Jonn takes a swig from his sarbis and continues, "The reward is mostly up front: all this stuff is gratis. But---and this is a big but," Jonn looks at Captain Leghorn, "the Havenites have offered us citizenship in their beautiful and safe village. All types of humans and mutants are accepted there. Would make a nice home," Jonn pauses, wondering where Lamia went, and searching Jake's face for a hint of renewed hope.
Howard cuts in, "Yeah, a nice home ifth Thimon doesn'th scorcth ith firsth!"
Jonn adds, "Right, more incentive to stop Timon, Dodgers. Also, while we're down south, there are a few other places and people we need to investigate. Keep your ears and eyes peeled for the so-called 'Pit of Despair' and a missing Havenite hermit elder named Ermon. And of course, we should always be on the lookout for the 'Cities of Man,'" Jonn trails off, a twinkle in his eye. The location of the fabled "Cities of Man" was Gamma Terra's biggest secret. Anybody who found this paradise would be an instant hero throughout the wasteland.
Jonn finishes his beer, and looks at the gang. He's never had a gang before, having been a sole operative for NARC most of his life. He hopes he has the viscera for what it will take to lead them.
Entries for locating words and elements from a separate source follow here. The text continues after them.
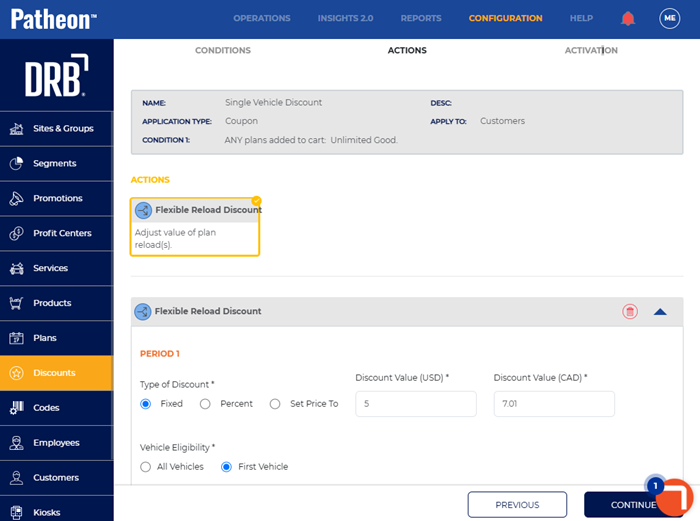Viewport: 700px width, 521px height.
Task: Click the Segments pie chart icon
Action: 17,163
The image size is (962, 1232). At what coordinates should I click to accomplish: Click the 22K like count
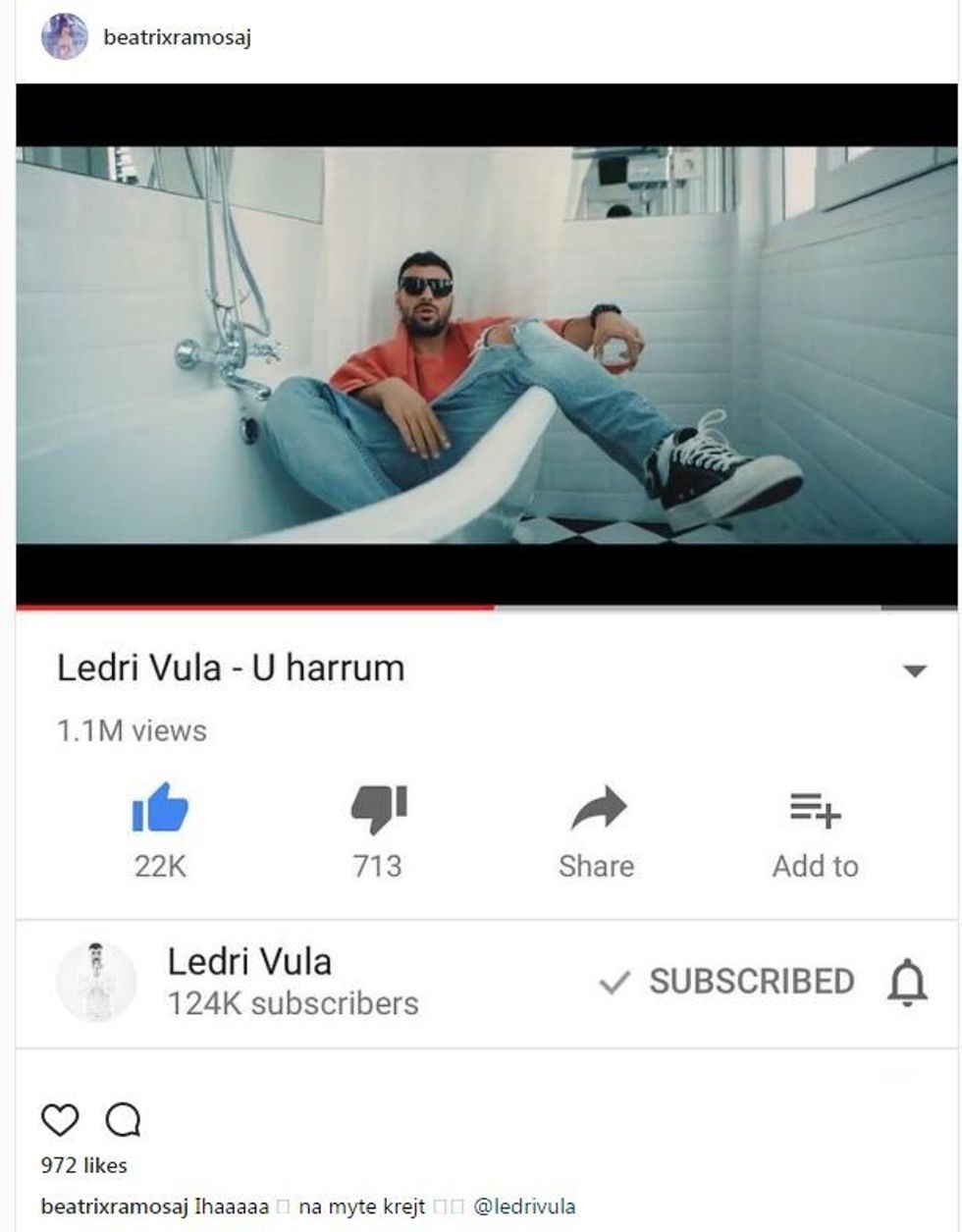pyautogui.click(x=160, y=866)
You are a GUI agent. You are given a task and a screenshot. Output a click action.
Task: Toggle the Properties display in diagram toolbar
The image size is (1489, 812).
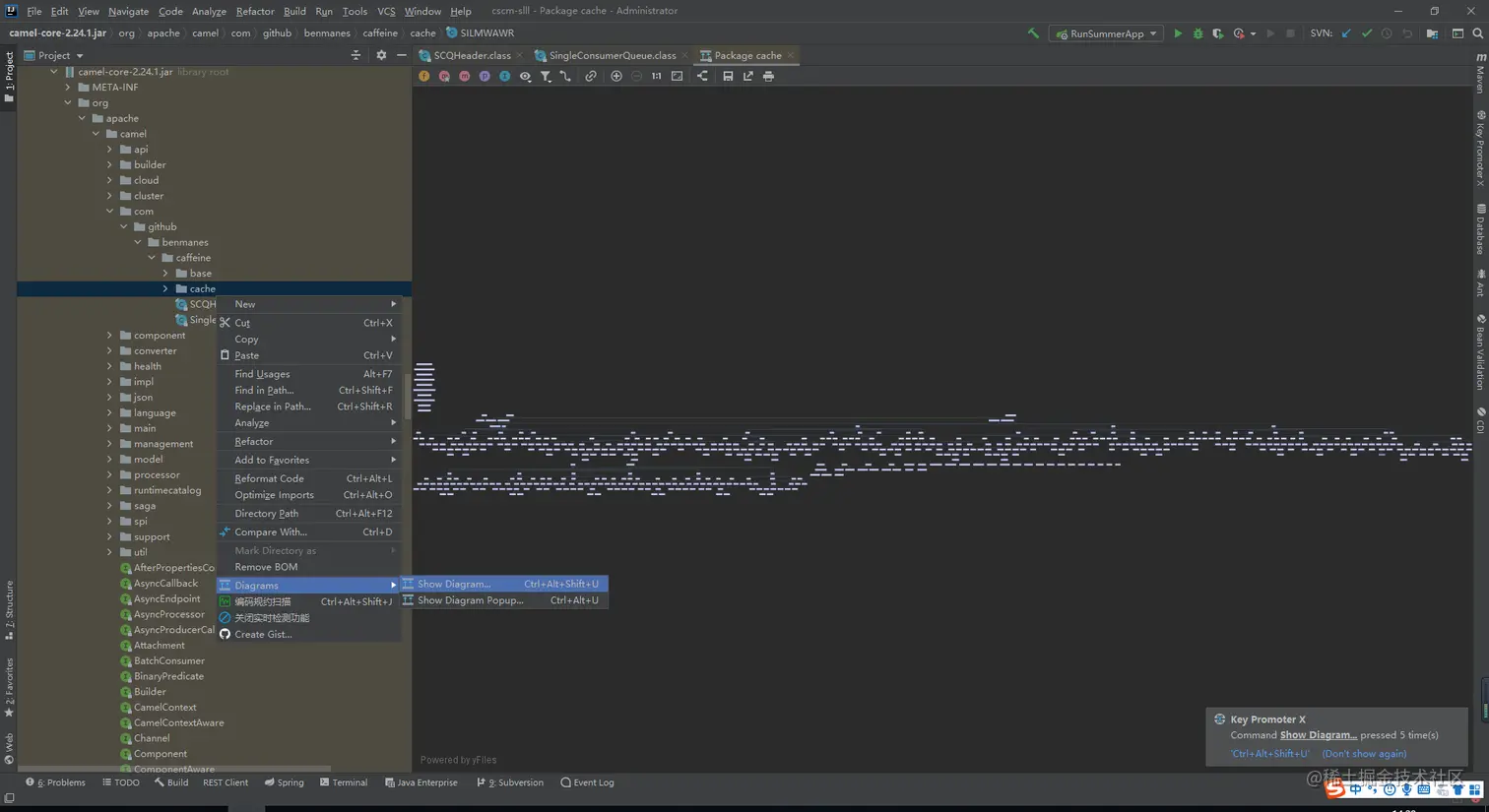point(485,76)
After her delight at Christmas coming so early this year fades somewhat, Kicker comes to her senses. "Dukas!" she yells, "Don't let your friends leave yet!" As the babble ceases, and all eyes turn her way in suprise, you get the feeling she would be blushing if she weren't covered in fur. "I mean, um, shouldn't you tell your buds what the cameras picked up? You know, the lizardmen roaming about on level 3, who already have tried to sabotage the barkeep? I'm assuming your buds are the armed group of 20 it also found, right?"
"It's OK, Kicker, that was them. Abe's group will avoid the rest of level 3 on their way out. I thought you were in earshot when Dodgers gave Abe the security update," Jonn says, looking over at the Duckoid, whose beak was caught in a pitcher of (stale) pretzels. Jonn sighs. "Then again, maybe you didn't catch the drift through his spare consonants...."
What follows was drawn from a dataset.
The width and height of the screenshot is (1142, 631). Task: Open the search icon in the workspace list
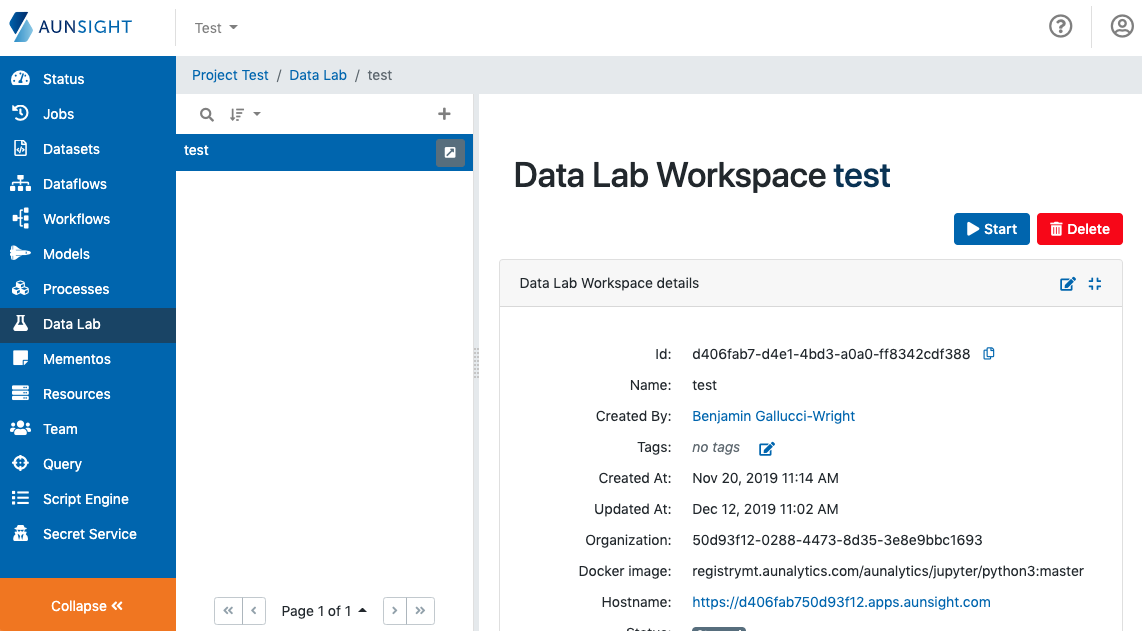[206, 114]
Kicker abruptly sits back down and nonchalantly takes another swig of her Ion Sucker (far superior to Pangalactic Gargleblasters in her opionion) like nothing had happenened. "Damn!" she thinks to herself. "Now I really do gotta pee!" She rises, streches languidly, and strolls away, seemingly ignoring the drooling Cougaroid.
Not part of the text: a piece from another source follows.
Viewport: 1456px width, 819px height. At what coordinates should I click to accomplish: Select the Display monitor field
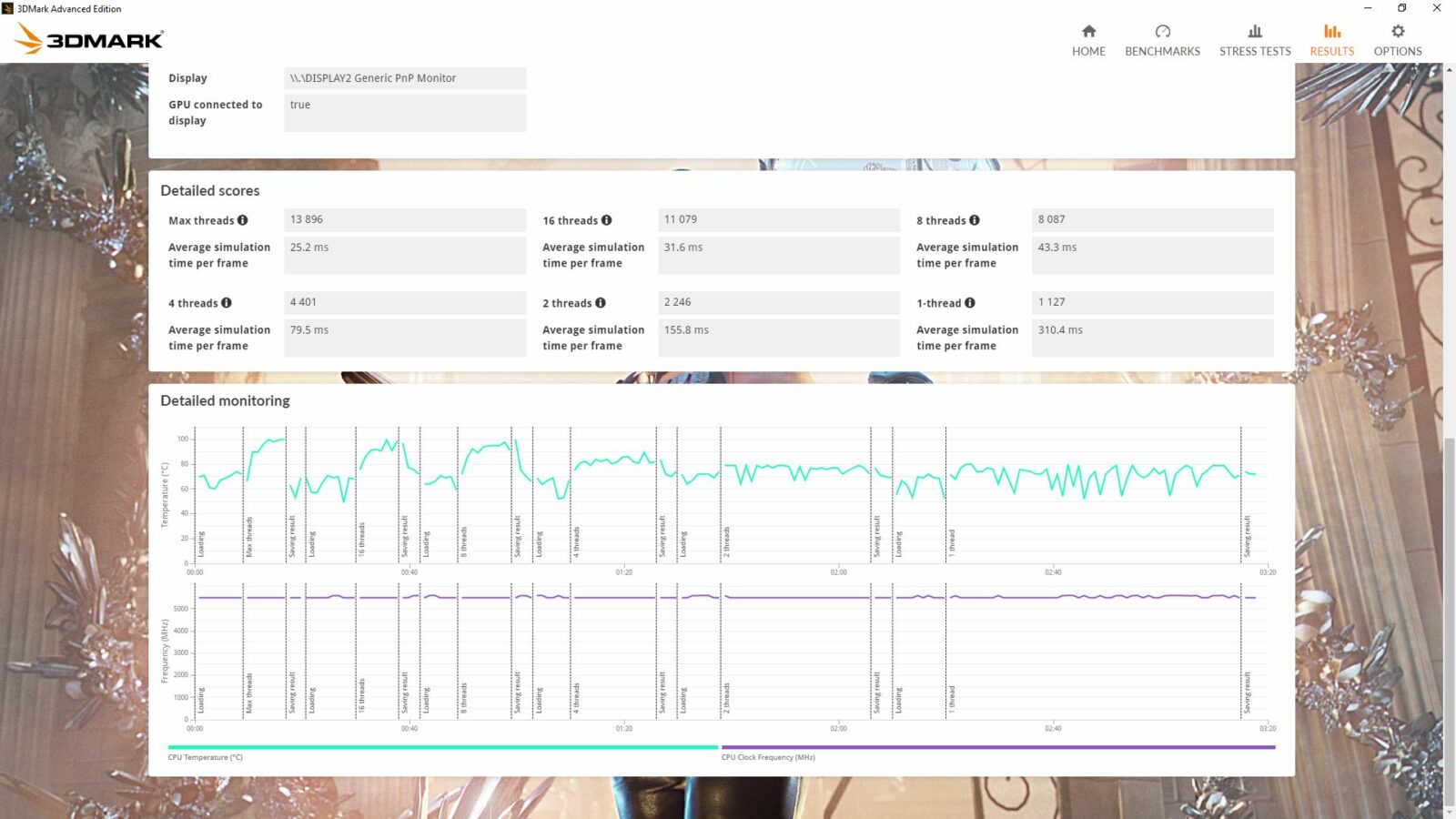tap(404, 78)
"I would like that very much!" Together we head to the bathroom. "I do have a question for you, Kicker. Exactly how do we go to the bathroom in those tall white things along that one wall?" With a toothy smile, Kicker pulls me into a different bathroom and answers many of my bathroom use questions I could never get answered from anyone except another female.
While in one of the stalls I add a new graffito, which reads cryptically "L + J = Love."
Enjoying our group bathroom excursion, I can't help but notice Kicker's beautifully decorated beadwork as she checks herself in the mirror. Sitting on one of the sinks, I watch her. "You are very pretty, You must get a lot of drooling Cougaroids fawning after you? Exactly how do you handle these males who won't commit?"